◆ **Task objective**
The result should be an exact copy of the entries below, free of pictures.

◆ **Supplied data**
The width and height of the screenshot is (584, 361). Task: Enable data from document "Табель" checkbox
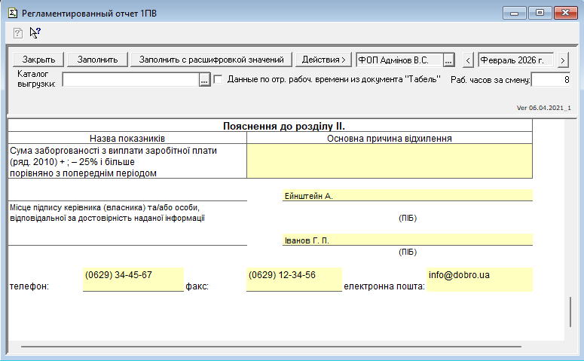219,79
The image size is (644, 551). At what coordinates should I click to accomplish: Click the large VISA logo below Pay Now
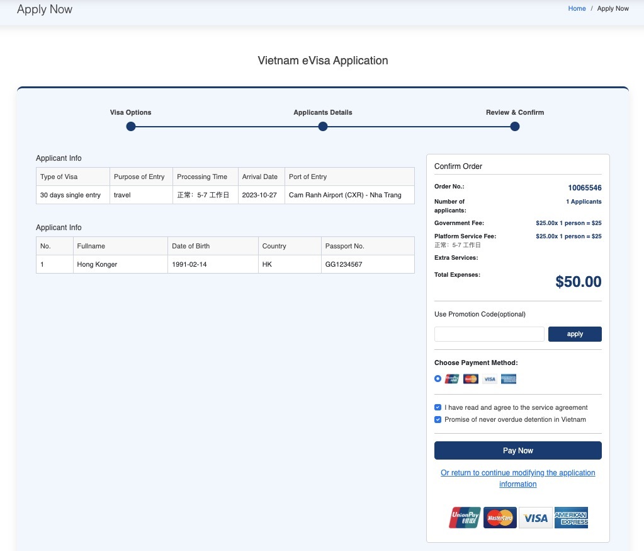tap(536, 518)

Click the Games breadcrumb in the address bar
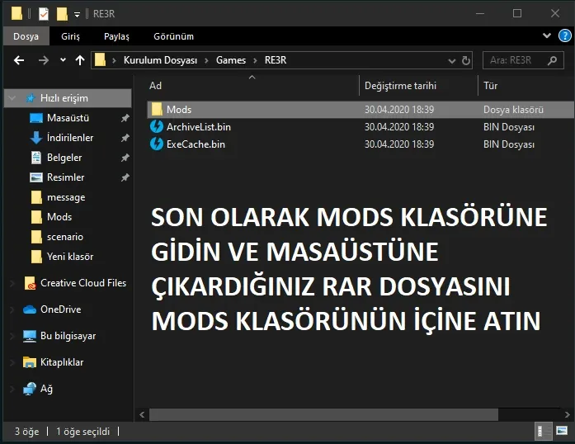click(x=230, y=60)
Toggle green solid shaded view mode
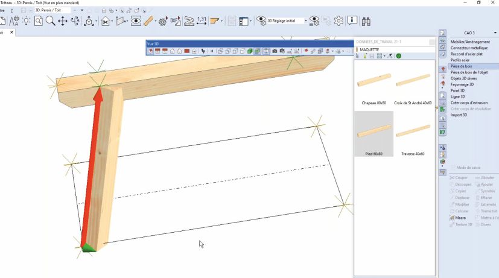 pos(250,51)
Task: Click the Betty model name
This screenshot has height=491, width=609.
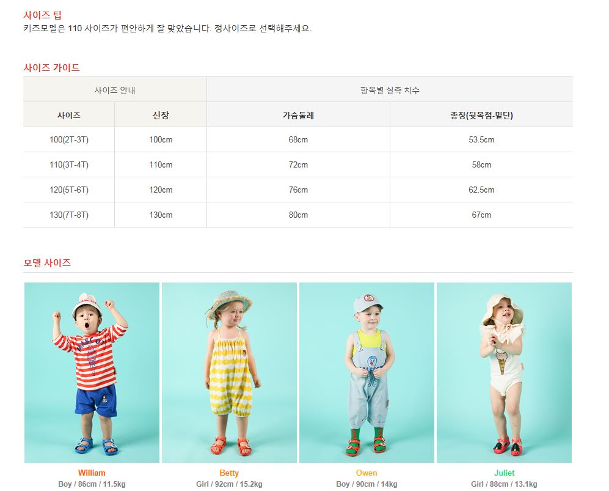Action: 229,473
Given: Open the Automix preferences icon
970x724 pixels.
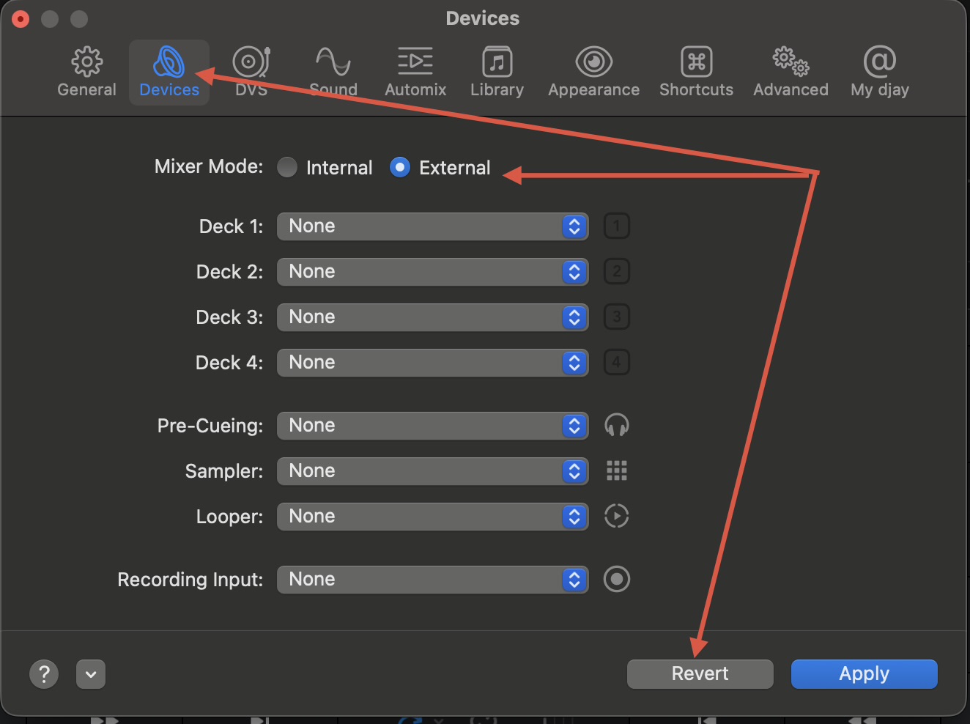Looking at the screenshot, I should click(x=415, y=63).
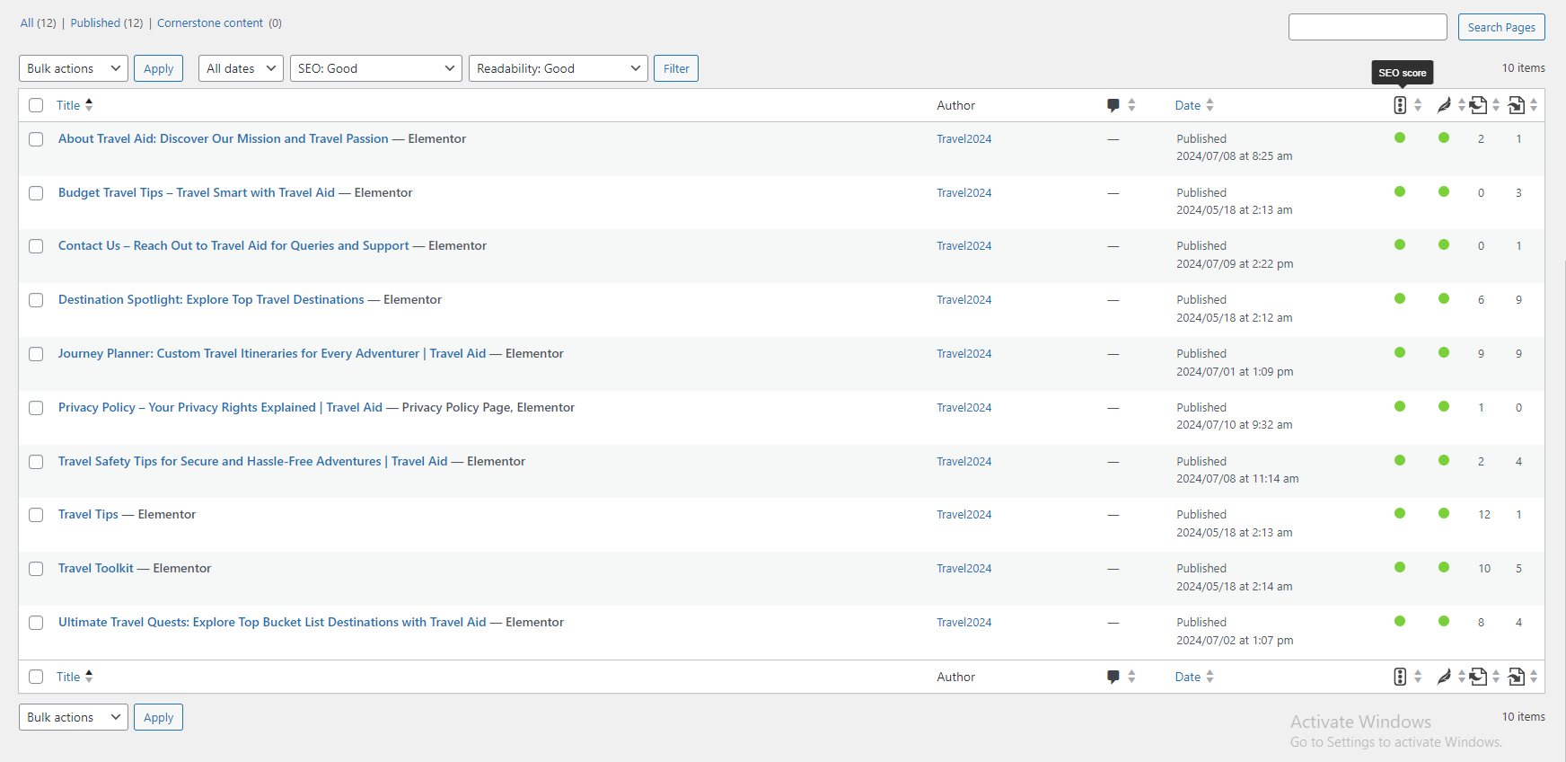Sort pages by the Date column

tap(1188, 105)
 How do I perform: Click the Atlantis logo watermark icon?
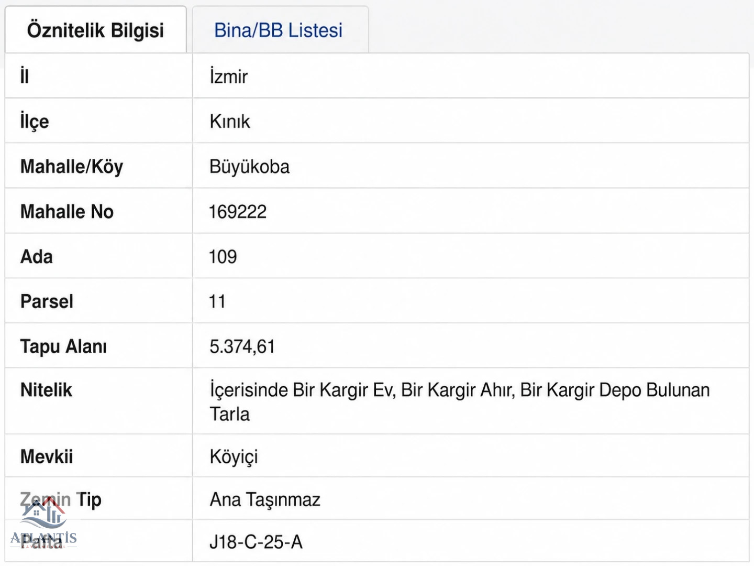[44, 523]
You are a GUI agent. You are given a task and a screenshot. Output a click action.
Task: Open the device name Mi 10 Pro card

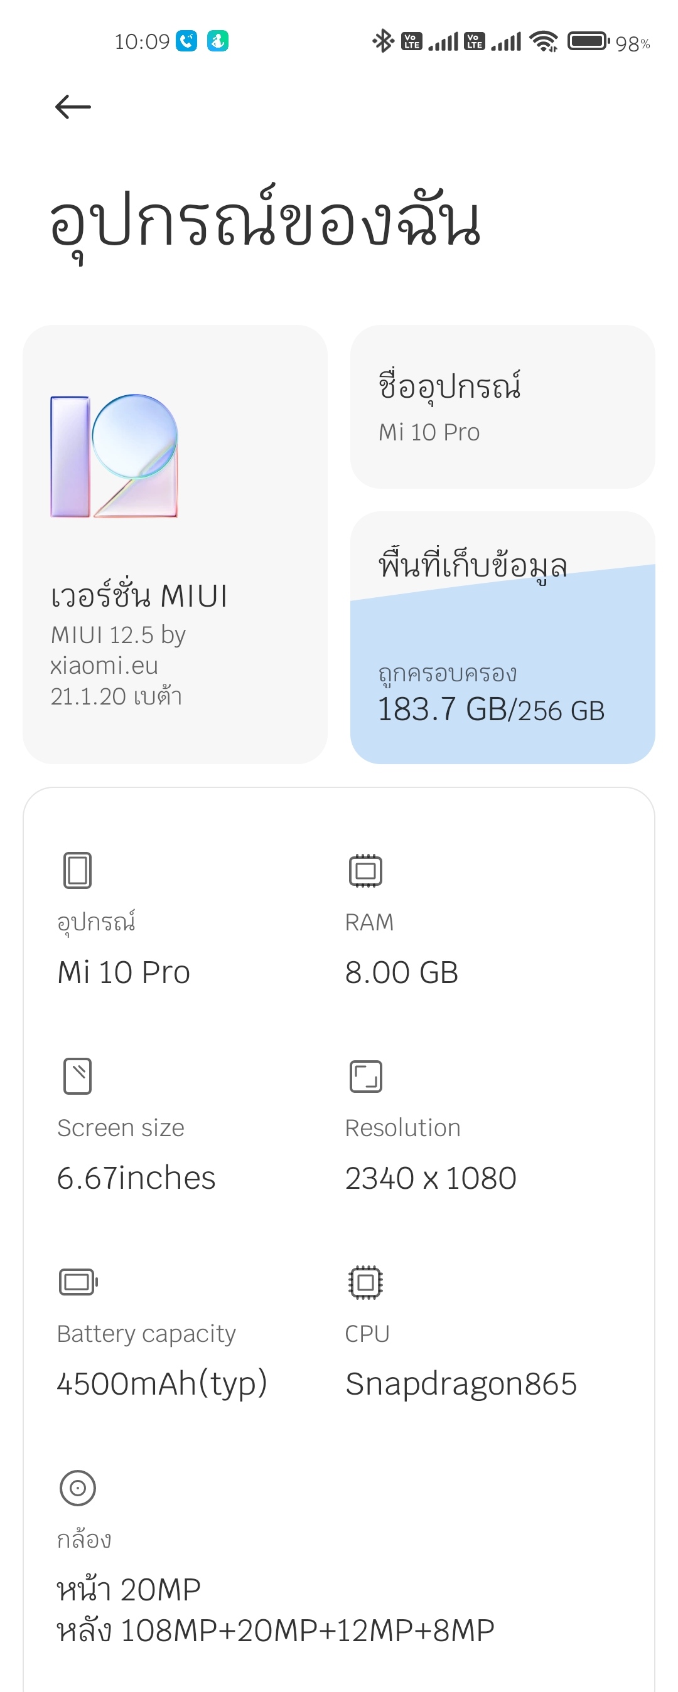click(502, 407)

◆ **Solution for this task**
The width and height of the screenshot is (584, 361). Task: Enable data from document "Табель" checkbox
219,79
The image size is (644, 551). At what coordinates should I click to accomplish: Click the large VISA logo below Pay Now
tap(536, 518)

Click the Games breadcrumb in the address bar
click(x=230, y=60)
Toggle green solid shaded view mode
 pos(250,51)
Task: Click the Betty model name
This screenshot has height=491, width=609.
Action: 229,473
Given: Open the Automix preferences icon
970x724 pixels.
Looking at the screenshot, I should click(x=415, y=63).
Sort pages by the Date column

tap(1188, 105)
 How do I perform: Click the Atlantis logo watermark icon?
[44, 523]
You are a GUI agent. You are given a task and a screenshot. Output a click action.
Task: Open the device name Mi 10 Pro card

click(502, 407)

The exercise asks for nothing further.